Excerpts from a dataset
== Segment start ==
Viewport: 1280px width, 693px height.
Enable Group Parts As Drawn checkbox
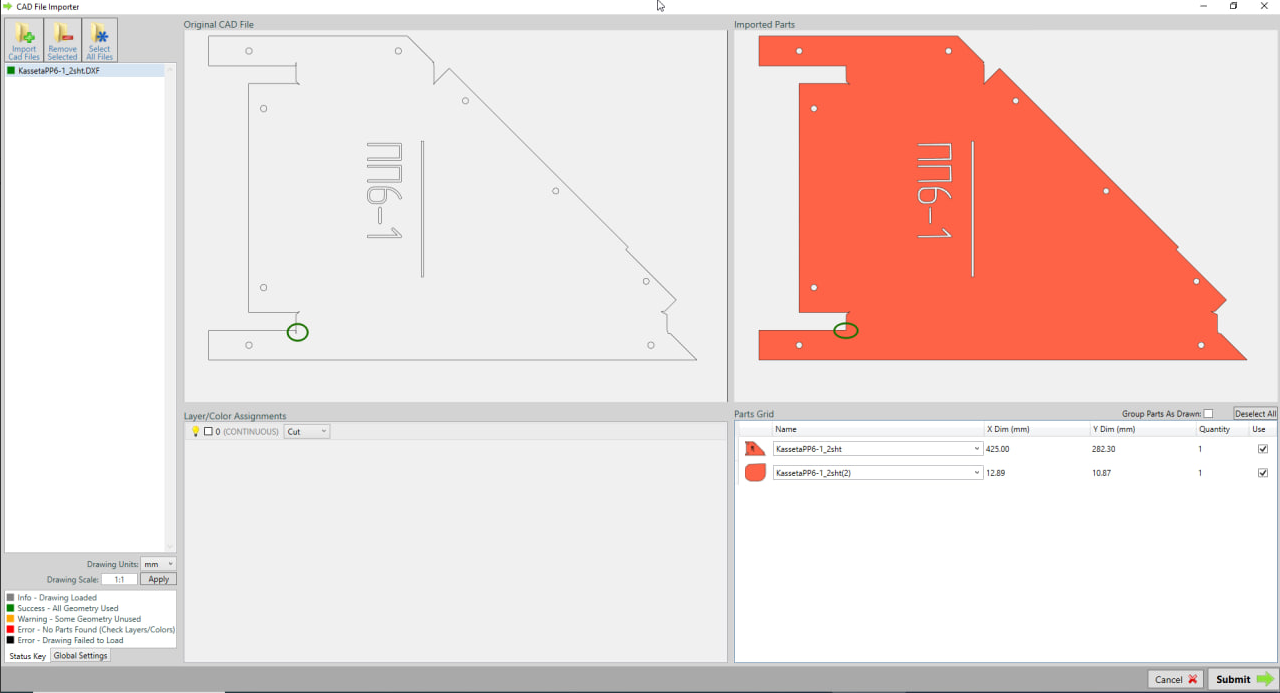1208,414
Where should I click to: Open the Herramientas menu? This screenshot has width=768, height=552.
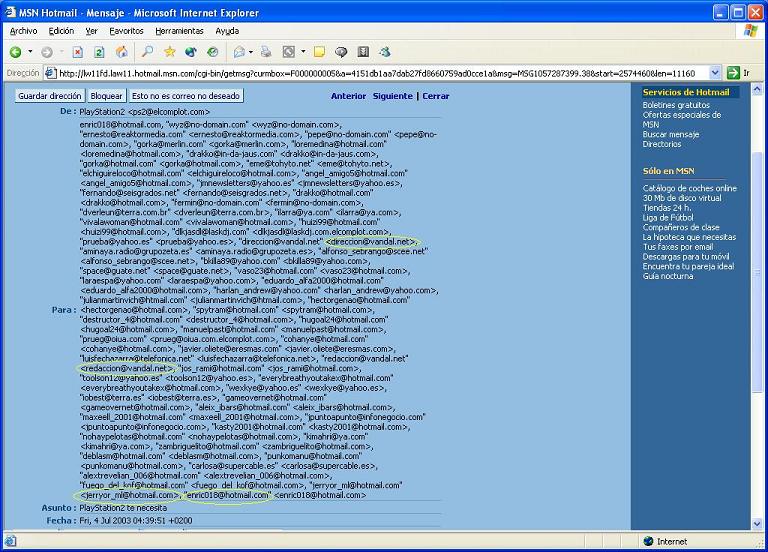click(x=180, y=31)
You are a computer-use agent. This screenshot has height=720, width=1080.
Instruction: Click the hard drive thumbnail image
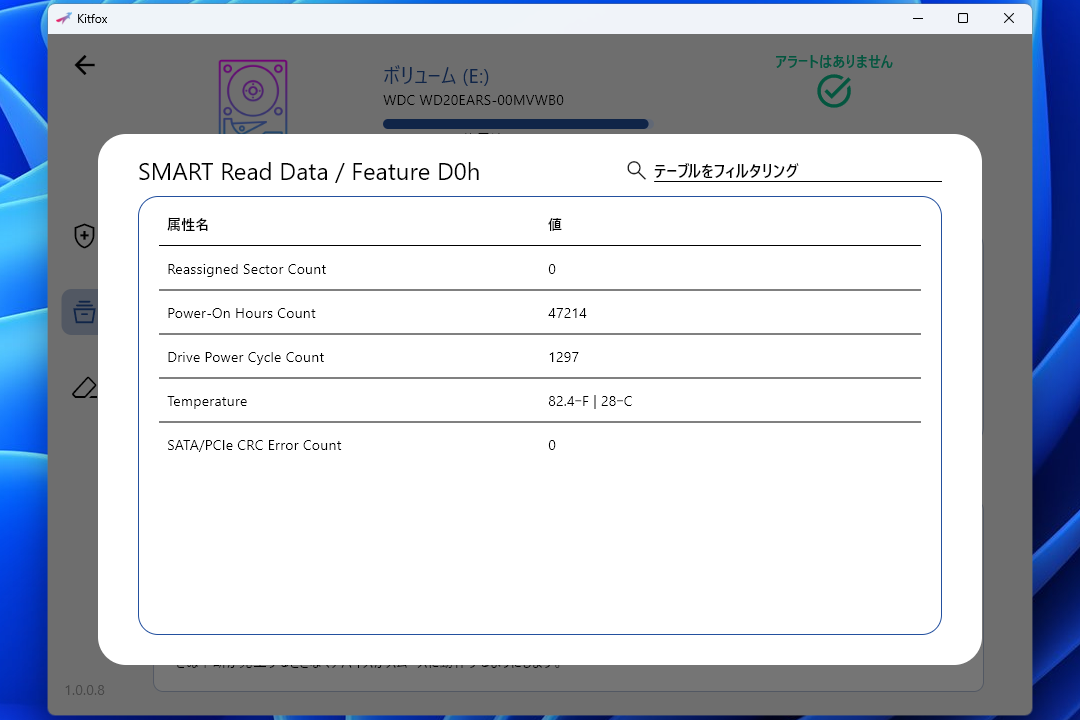click(x=252, y=97)
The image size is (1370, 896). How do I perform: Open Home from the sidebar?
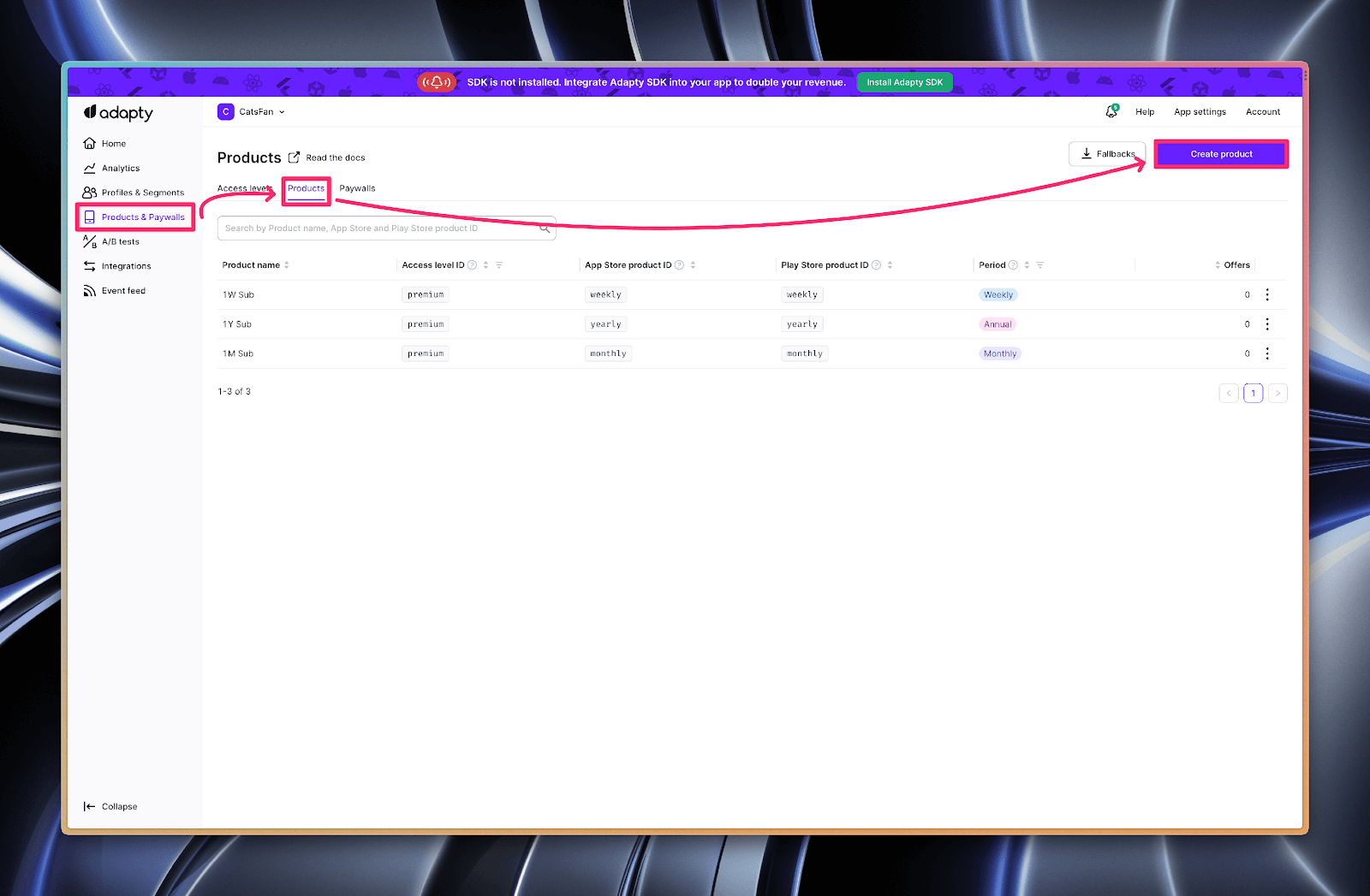coord(113,144)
== Segment end ==
An exact copy of the entries, minus the pictures, is what's needed here.

▶ _Response for this exercise_:
Viewport: 1280px width, 693px height.
Enable Group Parts As Drawn checkbox
1208,414
Where should I click to: Open the Herramientas menu? This screenshot has width=768, height=552.
click(x=180, y=31)
You are a computer-use agent. This screenshot has height=720, width=1080.
Instruction: Click the hard drive thumbnail image
click(x=252, y=97)
The image size is (1370, 896). How do I perform: Open Home from the sidebar?
coord(113,144)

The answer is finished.